El soldado de
Pamplona que cae herido en la batalla, siéntese pronto herido por un fuego más
ardiente. Ignacio de Loyola (1491-1556) tiene el vigor austero del genio vasco,
tiene el heroico temple del militar, y se entrega al Señor de un solo arranque,
muda radicalmente de vida, y funda una milicia de asombrosa organización
jerárquica y de intrépido afán conquistador, que pelea con el naciente
protestantismo, penetra a las regiones más lejanas y obscuras, toma todas las
formas, se halla en todos los sitios, enciende en las brasas del corazón la
antorcha de la ciencia, y gana para Cristo verdaderas legiones de almas.
Veamos cómo pinta a nuestro santo su
compañero y maestro de prosistas castellanos, el padre Rivadeneira: “Fue de
estatura mediana, o por mejor decir, algo pequeño y bajo de cuerpo, habiendo
sido sus hermanos altos y muy bien dispuestos; tenía el rostro autorizado; la
frente ancha y desarrugada; los ojos hundidos; encogidos los párpados y
arrugados por las muchas lágrimas que continuamente derramaba; las orejas
medianas; la nariz alta y combada; el color vivo y templado, y con la calva de
muy venerable aspecto. El semblante del rostro era alegremente grave y
gravemente alegre: de manera que con su serenidad alegraba a los que le
miraban, y con su gravedad los componía. Cojeaba un poco de la una pierna, pero
sin fealdad y de manera que con la moderación que él guardaba en el andar no se
echaba de ver. Tenía los pies llenos de callos y muy ásperos de haberlos traído
tanto tiempo descalzos y hecho tantos caminos. L a una pierna le quedó siempre
tan flaca de la herida que contamos al principio, y tan sensible, que por
ligeramente que la tocasen, siempre sentía dolor; por lo cual es más de
maravillar que haya podido andar tantas y tan largas jornadas a pie”.

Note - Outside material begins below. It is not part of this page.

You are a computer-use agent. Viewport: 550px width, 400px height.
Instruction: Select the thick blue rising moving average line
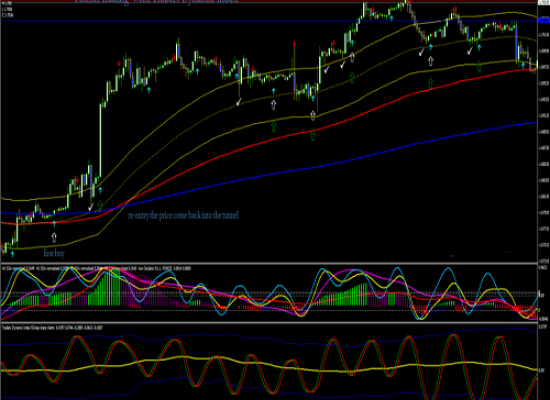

Agregaremos una anécdota contada por el
propio Rivadeneira y que nos asoma a uno de los aspectos menos conocidos del
santo:
Recién nombrado Ignacio –después de vencida
su resistencia porfiadísima- Prepósito General de la Compañía, “luego se entró
en la cocina y en ella por muchos días sirvió de cocinero, e hizo otros oficios
bajos de casa”, por dar lección práctica de abdicación propia. Después se puso
en la Iglesia a enseñar la doctrina a los niños, pero acudía muchos hombres y
mujeres, “y aunque él enseñaba cosas más devotas que curiosas, y usaba de
palabras no pulidas ni muy propias, antes toscas y mal limadas, eran empero
aquellas palabras eficaces y de gran fuerza para mover los ánimos de los
oyentes, no a darles aplauso y con vanas alabanzas admirarse dellas, sino a
llorar provechosamente y compungirse de sus pecados. …Y temiendo que las cosas
provechosas que él decía no serían de tanto fruto ni tan bien recibidas por
decirse en muy mal lenguajes italiano, díjeselo a nuestro Padre, y que era
menester que pusiese algún cuidado en el hablar bien: y él con su humildad y
blandura me respondió estas formales palabras: Cierto que decís bien; pues tened cuidado, yo os ruego, de notar mis
faltas y avisarme de ellas para que me enmiende. Hícelo así un día con papel
y tinta, y vi que era menester enmendar casi todas las palabras que decía: y
pareciéndome que era cosa sin remedio, no pasé adelante, y avisé a nuestro
Padre de lo que había pasado; y él entonces con maravillosa mansedumbre y
suavidad me dijo: Pues, Pedro, ¿qué
haremos a Dios? Queriendo decir que nuestro Señor no le ha dado más, y que
le parecía servir con lo que le había dado”.